La justice au défi de la démagogie
Quand l'autorité politique n'a plus la volonté ou la capacité de répondre à l'insécurité sociale, aux crises sanitaires ou environnementales, aux conséquences de la mondialisation, elle a encore un exutoire : la dénonciation de l'insuffisance du droit et des juges.Le moindre fait divers crée un effet d'aubaine : c'est un prétexte pour « prendre des mesures ». Pourtant, sans réelle évaluation de ce qui existe et sans moyens adéquats, ce n'est qu'une gesticulation morbide.
Ainsi, le nouveau garde des Sceaux a mis au défi les parlementaires d'accepter des lois rétroactives, alors que les dernières lois pénales plus sévères avec effet rétroactif remontent à la création des « sections spéciales ». Le Syndicat de la magistrature a interpellé le président de la République en tant que gardien de la Constitution - dans un courrier demeuré jusqu'ici sans réponse. Il a dénoncé l'indignité républicaine de ce discours. Il a participé à la mise en place d'une coordination de quatorze organisations professionnelles et syndicales du monde judiciaire pour opposer la plus forte résistance morale à cette surenchère démagogique.
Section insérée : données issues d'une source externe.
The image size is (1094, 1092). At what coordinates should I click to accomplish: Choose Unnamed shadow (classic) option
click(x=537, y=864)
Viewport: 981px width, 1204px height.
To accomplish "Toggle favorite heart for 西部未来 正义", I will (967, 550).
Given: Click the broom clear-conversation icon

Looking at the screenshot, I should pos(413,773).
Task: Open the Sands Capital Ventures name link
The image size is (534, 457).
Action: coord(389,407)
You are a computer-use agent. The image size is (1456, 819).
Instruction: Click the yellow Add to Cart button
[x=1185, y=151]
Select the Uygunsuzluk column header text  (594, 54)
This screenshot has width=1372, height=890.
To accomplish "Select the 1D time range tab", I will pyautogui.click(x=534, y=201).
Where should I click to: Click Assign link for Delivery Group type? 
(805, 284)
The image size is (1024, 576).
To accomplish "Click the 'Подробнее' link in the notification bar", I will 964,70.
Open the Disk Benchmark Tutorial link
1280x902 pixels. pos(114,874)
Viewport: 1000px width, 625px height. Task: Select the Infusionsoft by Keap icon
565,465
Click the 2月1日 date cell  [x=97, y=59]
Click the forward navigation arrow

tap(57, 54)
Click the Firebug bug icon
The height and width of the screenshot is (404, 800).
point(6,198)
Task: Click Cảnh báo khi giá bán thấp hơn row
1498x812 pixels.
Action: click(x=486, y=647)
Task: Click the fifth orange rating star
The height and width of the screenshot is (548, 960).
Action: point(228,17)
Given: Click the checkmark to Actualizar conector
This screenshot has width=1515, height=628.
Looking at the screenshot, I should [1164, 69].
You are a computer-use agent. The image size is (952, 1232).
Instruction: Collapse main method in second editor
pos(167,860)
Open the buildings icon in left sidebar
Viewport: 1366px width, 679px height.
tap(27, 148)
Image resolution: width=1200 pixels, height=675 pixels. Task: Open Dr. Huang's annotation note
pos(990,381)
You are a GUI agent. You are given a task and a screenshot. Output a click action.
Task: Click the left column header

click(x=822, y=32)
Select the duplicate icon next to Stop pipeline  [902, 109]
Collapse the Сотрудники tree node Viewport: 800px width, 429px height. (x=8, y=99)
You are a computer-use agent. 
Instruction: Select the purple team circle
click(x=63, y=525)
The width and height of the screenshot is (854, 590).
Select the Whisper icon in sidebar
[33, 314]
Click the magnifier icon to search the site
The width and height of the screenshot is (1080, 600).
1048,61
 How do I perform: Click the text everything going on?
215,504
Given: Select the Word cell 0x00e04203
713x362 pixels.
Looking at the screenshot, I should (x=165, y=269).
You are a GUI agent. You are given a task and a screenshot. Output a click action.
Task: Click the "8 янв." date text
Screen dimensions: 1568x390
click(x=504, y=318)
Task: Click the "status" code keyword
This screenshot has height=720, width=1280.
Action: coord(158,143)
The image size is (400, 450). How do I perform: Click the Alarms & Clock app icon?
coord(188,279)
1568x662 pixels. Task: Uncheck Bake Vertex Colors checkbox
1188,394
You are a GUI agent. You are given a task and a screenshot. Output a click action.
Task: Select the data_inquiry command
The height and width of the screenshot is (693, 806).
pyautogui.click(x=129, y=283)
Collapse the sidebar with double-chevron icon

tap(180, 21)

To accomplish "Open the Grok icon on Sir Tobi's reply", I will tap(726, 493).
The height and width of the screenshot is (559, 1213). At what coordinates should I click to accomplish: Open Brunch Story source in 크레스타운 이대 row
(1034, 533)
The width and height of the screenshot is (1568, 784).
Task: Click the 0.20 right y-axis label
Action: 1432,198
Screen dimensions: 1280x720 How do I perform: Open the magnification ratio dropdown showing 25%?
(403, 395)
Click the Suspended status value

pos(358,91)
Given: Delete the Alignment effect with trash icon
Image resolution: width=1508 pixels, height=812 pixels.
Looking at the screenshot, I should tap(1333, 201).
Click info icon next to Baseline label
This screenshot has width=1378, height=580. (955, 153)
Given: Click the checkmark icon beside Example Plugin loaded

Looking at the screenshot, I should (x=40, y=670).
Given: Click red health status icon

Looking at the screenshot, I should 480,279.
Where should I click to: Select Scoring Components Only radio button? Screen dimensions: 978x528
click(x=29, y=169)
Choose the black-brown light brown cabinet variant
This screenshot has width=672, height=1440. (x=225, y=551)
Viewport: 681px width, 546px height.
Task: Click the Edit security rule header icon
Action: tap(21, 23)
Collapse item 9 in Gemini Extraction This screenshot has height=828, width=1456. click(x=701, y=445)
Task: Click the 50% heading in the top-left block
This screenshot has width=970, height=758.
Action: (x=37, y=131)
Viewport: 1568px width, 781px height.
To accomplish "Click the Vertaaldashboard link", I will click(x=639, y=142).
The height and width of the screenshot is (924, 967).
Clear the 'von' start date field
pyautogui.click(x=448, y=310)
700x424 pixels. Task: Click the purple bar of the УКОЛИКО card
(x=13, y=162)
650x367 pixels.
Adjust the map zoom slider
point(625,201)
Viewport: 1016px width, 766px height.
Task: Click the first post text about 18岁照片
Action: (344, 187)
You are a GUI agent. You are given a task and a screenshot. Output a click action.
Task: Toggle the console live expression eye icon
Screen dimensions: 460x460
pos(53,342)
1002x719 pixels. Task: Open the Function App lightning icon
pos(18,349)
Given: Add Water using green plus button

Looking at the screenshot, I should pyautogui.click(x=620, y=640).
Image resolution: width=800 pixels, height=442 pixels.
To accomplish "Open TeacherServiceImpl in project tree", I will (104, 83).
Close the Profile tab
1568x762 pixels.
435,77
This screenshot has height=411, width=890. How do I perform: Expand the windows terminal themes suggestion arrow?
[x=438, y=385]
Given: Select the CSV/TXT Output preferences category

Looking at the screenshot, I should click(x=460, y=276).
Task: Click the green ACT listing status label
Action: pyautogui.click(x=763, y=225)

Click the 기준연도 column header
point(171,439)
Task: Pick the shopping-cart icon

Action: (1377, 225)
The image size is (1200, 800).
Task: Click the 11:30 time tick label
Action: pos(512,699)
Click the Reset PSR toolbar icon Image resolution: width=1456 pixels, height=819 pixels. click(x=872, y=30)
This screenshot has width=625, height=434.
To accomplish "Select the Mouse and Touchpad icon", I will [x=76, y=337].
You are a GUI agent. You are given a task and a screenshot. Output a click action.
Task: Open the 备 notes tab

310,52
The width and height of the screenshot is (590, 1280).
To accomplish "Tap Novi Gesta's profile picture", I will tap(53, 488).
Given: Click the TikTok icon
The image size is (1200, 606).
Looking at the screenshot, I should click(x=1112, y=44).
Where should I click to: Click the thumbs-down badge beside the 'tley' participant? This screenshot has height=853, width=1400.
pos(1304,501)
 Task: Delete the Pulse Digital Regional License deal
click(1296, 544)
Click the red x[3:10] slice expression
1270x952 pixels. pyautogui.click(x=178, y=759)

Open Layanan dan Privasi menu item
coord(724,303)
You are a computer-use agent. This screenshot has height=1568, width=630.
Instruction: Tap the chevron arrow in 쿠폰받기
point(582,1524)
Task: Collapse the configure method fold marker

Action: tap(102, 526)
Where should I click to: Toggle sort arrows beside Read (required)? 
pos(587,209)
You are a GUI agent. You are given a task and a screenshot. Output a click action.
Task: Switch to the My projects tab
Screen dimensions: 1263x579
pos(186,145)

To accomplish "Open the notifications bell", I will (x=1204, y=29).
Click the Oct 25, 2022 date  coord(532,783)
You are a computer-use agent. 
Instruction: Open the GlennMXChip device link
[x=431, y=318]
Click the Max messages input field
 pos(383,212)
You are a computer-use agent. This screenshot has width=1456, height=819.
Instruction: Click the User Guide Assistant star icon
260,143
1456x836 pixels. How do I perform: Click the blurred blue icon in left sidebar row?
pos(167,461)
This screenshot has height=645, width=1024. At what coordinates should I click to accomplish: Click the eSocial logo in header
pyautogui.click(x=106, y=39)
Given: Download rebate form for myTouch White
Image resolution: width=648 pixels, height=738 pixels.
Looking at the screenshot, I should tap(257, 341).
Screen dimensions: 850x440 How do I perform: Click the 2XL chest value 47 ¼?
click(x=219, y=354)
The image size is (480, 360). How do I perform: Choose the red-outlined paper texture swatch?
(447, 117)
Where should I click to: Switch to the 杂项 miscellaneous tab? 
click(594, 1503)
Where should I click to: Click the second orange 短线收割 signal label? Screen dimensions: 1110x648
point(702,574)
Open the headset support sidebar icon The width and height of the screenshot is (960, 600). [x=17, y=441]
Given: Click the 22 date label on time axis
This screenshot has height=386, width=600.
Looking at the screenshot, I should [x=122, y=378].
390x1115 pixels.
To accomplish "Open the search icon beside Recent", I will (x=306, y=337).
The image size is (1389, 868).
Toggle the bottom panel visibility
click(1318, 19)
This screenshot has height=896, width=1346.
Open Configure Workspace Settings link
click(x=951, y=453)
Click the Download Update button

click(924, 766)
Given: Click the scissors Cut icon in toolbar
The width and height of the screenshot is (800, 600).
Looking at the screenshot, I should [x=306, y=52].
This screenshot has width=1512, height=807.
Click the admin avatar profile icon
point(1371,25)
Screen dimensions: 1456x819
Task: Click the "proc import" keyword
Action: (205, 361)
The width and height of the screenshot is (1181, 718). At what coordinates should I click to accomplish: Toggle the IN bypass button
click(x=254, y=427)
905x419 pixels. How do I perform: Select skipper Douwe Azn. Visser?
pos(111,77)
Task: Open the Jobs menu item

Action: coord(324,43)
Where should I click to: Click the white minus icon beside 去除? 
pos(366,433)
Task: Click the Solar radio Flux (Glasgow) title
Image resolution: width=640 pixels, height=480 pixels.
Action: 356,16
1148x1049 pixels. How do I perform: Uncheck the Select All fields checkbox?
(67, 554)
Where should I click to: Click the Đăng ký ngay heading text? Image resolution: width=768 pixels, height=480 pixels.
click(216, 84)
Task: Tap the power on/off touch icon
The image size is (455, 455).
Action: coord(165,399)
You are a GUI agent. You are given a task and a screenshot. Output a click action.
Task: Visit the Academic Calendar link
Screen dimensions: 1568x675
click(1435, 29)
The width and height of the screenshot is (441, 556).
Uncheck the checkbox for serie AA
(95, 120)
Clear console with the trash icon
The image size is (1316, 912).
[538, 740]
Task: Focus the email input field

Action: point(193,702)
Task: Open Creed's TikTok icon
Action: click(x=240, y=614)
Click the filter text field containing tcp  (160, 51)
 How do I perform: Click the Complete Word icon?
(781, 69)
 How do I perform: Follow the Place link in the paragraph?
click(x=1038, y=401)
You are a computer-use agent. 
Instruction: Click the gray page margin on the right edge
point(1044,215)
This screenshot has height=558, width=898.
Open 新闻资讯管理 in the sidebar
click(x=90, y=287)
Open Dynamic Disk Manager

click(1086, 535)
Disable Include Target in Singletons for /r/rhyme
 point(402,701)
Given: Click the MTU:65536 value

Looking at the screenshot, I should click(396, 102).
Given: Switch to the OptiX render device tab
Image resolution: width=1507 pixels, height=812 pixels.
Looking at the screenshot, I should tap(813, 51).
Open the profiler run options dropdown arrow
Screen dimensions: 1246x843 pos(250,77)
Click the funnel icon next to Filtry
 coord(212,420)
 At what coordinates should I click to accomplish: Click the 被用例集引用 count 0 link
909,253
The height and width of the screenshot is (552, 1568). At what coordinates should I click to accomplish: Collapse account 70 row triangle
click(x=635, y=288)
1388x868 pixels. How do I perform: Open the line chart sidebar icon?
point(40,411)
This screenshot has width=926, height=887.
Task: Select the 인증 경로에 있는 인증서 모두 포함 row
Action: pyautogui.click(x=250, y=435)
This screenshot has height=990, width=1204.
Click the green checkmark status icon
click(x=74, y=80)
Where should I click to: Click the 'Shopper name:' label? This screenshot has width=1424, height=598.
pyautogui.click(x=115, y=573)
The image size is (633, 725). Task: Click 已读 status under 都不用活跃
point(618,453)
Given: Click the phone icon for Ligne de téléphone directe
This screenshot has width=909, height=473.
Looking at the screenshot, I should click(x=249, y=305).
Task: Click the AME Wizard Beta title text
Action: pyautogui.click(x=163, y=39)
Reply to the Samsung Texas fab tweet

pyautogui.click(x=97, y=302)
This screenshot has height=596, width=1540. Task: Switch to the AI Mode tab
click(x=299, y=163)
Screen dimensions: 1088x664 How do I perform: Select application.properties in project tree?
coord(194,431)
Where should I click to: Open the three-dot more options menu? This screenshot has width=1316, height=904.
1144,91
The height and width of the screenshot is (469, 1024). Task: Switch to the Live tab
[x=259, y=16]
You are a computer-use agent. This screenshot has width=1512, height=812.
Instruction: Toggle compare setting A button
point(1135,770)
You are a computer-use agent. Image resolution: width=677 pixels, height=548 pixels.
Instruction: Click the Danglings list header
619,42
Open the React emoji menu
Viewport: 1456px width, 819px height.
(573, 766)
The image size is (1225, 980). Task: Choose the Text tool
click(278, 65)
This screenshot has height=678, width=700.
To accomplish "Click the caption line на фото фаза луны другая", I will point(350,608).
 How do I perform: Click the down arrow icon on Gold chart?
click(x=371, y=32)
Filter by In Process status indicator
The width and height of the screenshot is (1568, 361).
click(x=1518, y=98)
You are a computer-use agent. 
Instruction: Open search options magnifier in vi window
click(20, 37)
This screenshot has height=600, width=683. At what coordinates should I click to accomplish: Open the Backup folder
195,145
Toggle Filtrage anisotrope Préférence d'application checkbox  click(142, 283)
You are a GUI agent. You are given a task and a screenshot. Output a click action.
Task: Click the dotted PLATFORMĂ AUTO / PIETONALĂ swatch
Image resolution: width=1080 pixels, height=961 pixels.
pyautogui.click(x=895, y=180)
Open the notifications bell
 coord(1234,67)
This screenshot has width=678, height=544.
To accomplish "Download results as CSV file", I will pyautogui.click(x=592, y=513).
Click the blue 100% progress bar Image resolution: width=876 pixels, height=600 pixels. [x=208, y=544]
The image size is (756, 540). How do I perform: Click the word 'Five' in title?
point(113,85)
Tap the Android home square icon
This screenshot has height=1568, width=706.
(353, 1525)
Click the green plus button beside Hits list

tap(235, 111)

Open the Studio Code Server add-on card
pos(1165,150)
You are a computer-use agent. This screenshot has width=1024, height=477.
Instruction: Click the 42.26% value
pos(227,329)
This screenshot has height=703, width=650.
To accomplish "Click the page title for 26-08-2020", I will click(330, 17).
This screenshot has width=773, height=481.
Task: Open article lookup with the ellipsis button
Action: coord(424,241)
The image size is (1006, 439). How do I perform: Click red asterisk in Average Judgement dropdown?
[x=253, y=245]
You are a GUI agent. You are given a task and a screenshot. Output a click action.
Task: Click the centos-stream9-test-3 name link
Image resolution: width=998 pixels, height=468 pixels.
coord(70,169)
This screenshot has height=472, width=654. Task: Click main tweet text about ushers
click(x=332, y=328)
Dans un climat de mépris de la justice et du droit, les magistrats font l'objet d'attaques de plus en plus violentes. Alors qu'il exerçait les fonctions de président de l'Union européenne, Silvio Berlusconi déclarait : « Les juges sont mentalement dérangés, pour faire un travail de juge, il faut avoir des troubles psychiques, et si les juges font ce travail, c'est parce qu'ils sont anthropologiquement différents du reste de la race humaine. » Désignant les magistrats comme fauteurs d'insécurité, il faisait voter le 26 septembre dernier un projet de loi pour durcir les peines applicables notamment aux récidivistes - le même texte prévoyait aussi de faciliter la prescription de délits financiers. Alors que s'annonçait ce dévoiement de la vie publique, le procureur de Milan appelait, dans une audience de rentrée demeurée fameuse, à « Résister, résister, résister ».